Anstatt wie in anderen Tests einen konstanten Strom zum Laden und Entladen zu nehmen, wird hier der American US06 driving cycle verwendet, der als worst case Szenario gesehen wird, da sehr viele starke Beschleunigungen und Verzögerungen vorkommen.

Die folgenden Parameter wurden variiert:

  • Variation der stärke der Rekuperation
  • drei verschiedene maximale SOC levels (3,7V/45%, 3,9V/68%, 4,1V/87%)
  • Entladetiefe (24,8% ohne Rekuperation, 20,4 % mit höchster Rekuperation, 2x, 3x)
  • Temperatur (10° C, 25° C, 40° C)

Zusätzlich wurde die kalendarische Alterung mit den Parametern für die Laufzeit der Tests bestimmt um die zyklische Alterung und kalendarische Alterung voneinander unabhängig bewerten zu können.

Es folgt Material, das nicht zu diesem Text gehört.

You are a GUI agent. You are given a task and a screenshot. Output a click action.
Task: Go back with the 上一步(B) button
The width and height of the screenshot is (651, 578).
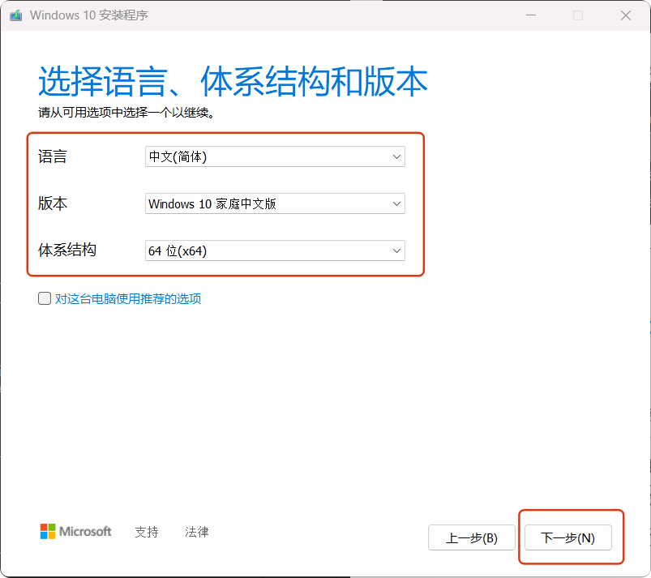click(x=471, y=537)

Hier ist die Übersicht aller Tests:

Ein US06 Zyklus entspricht etwa 13 km und es wurden immer mindestens zwei solche Zyklen gefahren bevor die Zellen wieder auf die Zellen wieder auf den maximalen SoC für den Zyklus geladen wurden. Ohne Rekuperation wurden damit immer etwa 1/4 der Zellkapazität entladen. Ein Equivalent Full Cycle entspricht einer Distanz von ungefähr 100 km. Es wurde bis zu einer Distanz von 2000 EFC (200.000 km) gemessen.

Temperatureinfluss

Nach 50.000 km ergibt sich eine Degradation von etwa 5,5 % bei niedrigem SoC, 6,3 - 7,2 % bei mittlerem SoC, und 8 - 12 % bei hohem SoC. Neben dem Cycle Aging hat auch die kalendarische Alterung einen deutlichen Einfluss, insbesondere bei hohem SoC und hohen Temperaturen. Dies wurde ja auch schon in anderen Studie festgestellt. Aber besonders interessant ist das hohe Cycle Aging bei 10° C und hohem SoC. Ganz generell kann man sagen dass die beste Performance bei etwa 25° C erzielt wird. Bei niedrigeren Temperaturen ist zwar die kalendarische Alterung niedriger, es nimmt aber die zyklische Alterung zu, bei höheren Temperaturen dominiert die kalendarische Alterung.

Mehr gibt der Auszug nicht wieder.